Where is the year going?
Let’s face it: we all ask that question.
In fact, more people seem to ask it more often. Whether we’re 25, 45 or 65, time slips through all our grasps at ever-faster rates. Like we’re standing with our hands cupped under a running tap trying to keep hold of as much water as possible, and someone is upping the flow rate from one year to the next.
The longest day has been and gone. Everyone who wanted to flocked to Stonehenge for the summer solstice. Dusk will soon encroach on our evening leisure time once more and, even though it happens every year, we’ll all be shocked at how early it gets dark. Ray Davies said:
People take pictures of the summer, just in case someone thought they had missed it, and to prove that it really existed.
Lamenting the passage of time, particularly summer, is understandable. It’s what we’re programmed to do; a DNA legacy of our forebears. Summer can’t ever have lasted long enough for our hunter-gatherer ancestors - though I’m sure early humans were grateful not to have to alter their sun dials twice a year - but I wonder if their perception of time was similar to ours?
It Only Seems Like Five Minutes Ago
Maybe they said things like: “OMG! This winter has come around totes quickly!” (in whatever grunts passed for language). Or maybe the rush of time is actually a modern phenomenon, a symptom of our ‘always-connected’ world, as is often suggested.
After all, Earth has had plenty of practice at perfecting its rotation. The passing of time, the changing of seasons; nothing fundamentally new is happening. The tap isn't really being turned on further. Even so, I look out at the fading light at 10.30pm each night and I join the chorus of, “Where’s the year going?”
Now I'm Here
2014 has been a 'building' year so far, with nothing having a fixed timescale. A Tour of the Indies will be published, most likely by myself, but for now it remains dependent on the whims of publishing companies. I've set up this website, tried to establish a fortnightly blogging habit, and I've submitted a steady stream of new and adapted material to writing competitions, magazines and publishers.
And still there is more that could be done!

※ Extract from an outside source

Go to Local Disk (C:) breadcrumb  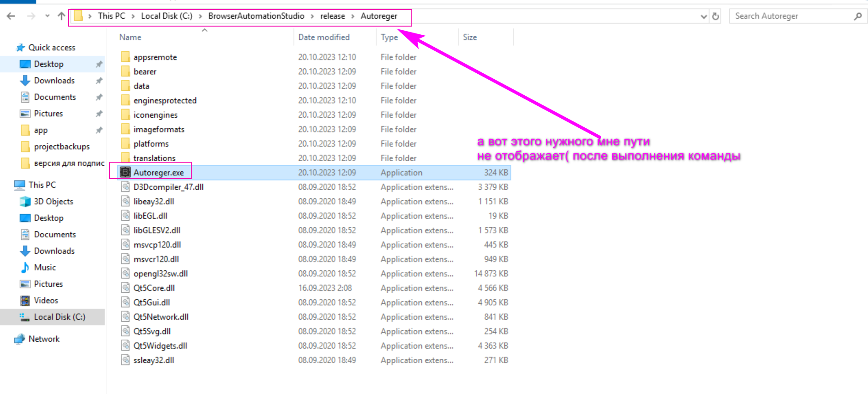pyautogui.click(x=167, y=16)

Factor in an increased creative workload in my day job and it's no surprise that I effectively become a hermit at times. But nobody seems to complain (should I worry?...!) and creating things makes me happy. That feeling of building something and, more importantly, working consistently means one day easily blends into the next.
Pacing Ourselves
What about you? Does time seem to go more quickly because you're consistently losing yourself in work that you enjoy? Or do you think time would still go quickly without that?

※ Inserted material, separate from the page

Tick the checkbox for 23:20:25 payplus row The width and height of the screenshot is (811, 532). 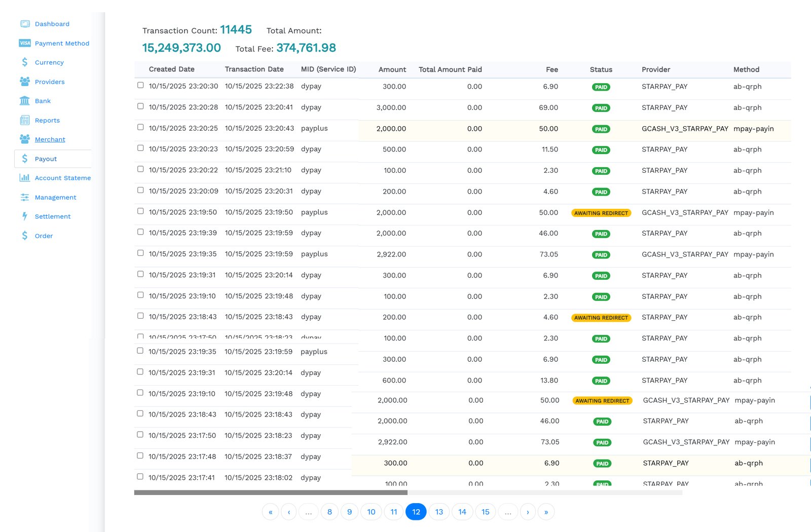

Time speeding by for a writer should mean we are pacing ourselves correctly. Hopefully we are excited to pick up tomorrow from where we finished today. It can also mean taking things slowly when necessary. The balance of time vs energy vs productivity is rarely an easy one to keep exactly right. When we overdo things, we have to acknowledge it, take a step back and relax.
It is possible to rush from one day to the next, burning ourselves out, and for time to pass quickly. But we'll never feel satisfied. Clocks can tick as rapidly as they want as long as we are working towards something positive, in a measured fashion, and we can still apply the best of ourselves to the other facets of life we want to enjoy.
When we apply ourselves in a committed-but-sustainable fashion, celebrating the milestones that we do reach is easily forgotten in the eagerness to keep going. Everything we do is building our future selves, so it is important to maintain a sense of perspective on the present.